Alone together

To say this pandemic has brought out an array of emotions is an understatement. I have spent much of my adult life alone and despite being an extrovert, I do enjoy being alone, or so I thought I did.

Anyone who knows me knows that I thrive off social connection. Any restaurant I go to I sit at the bar and know many of the employees there and consider them my friends. When I go to the mall, I made sure to talk to the valet workers, often receiving a greeting anytime I would return to the those malls. However, while these connections are great and I have actually made some amazing friends at these restaurants, this pandemic and social isolation has made me realize that I am lacking something I had a year ago, a vulnerable connection with another human being.

While I have many friends and enjoy there company for dinner and karaoke occasionally, I have realized I have really only had two very close friends in my life. The first person is someone who I come to call family and lived with upon my arrival to Los Angeles after college. I met this person outside my apartment building where she also lived, and met her French Bulldog Bettie Davis. We struck up a conversation and a few months later I moved into her apartment. We then moved to Atwater village together.
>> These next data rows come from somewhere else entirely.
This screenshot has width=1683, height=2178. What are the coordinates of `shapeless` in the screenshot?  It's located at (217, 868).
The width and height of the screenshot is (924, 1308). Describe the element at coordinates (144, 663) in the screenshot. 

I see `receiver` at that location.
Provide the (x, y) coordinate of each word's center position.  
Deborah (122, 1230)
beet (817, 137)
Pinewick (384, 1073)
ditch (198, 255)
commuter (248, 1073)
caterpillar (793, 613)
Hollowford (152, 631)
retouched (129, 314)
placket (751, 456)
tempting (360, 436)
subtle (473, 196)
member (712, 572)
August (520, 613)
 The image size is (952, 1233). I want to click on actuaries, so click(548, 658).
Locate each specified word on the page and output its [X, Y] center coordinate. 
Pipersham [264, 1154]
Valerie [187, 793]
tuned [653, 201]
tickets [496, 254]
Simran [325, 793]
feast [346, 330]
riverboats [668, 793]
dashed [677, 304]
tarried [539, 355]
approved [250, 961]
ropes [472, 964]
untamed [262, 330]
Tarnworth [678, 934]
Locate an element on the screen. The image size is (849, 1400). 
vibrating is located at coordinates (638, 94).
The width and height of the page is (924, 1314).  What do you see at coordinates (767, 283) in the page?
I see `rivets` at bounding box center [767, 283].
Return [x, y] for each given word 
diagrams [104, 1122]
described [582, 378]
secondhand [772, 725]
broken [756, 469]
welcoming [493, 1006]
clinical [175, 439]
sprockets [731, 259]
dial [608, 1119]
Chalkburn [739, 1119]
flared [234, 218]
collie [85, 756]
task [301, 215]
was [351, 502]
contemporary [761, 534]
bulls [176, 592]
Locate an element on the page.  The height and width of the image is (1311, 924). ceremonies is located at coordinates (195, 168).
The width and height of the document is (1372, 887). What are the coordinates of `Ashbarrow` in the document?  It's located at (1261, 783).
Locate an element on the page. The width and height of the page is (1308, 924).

Long story short, we spent many months together and helped each other through personal life issues that make people inevitably closer. We parted ways as roommates but she remains one of my closest friends to this day. I opened up to her in ways I never had with a friend before and she did to me as well.

The next person who I shared a close friendship with was my ex boyfriend. He was the first person I felt comfortable romantically sharing my struggles and while our relationship ended, our friendship was as vulnerable as our romance was. We could talk about anything and while we were fundamentally different, I felt comfortable sharing a side of myself that I have never been comfortable sharing. Our friendship went beyond the normal “what do you do” and “how are you? questions. We would take drives together and my responsibility balanced his spontaneity and life for adventure. This friendship ended in a bad falling out that has forced a harsh realization of my lack of close friendship hard. I still am very close with my old roommate but I don’t see her much.

This pandemic has forced me to look within and not for external outside connections such as my friends in the restaurants. I am using this time to foster a connection within myself and get used to once again enjoy being alone.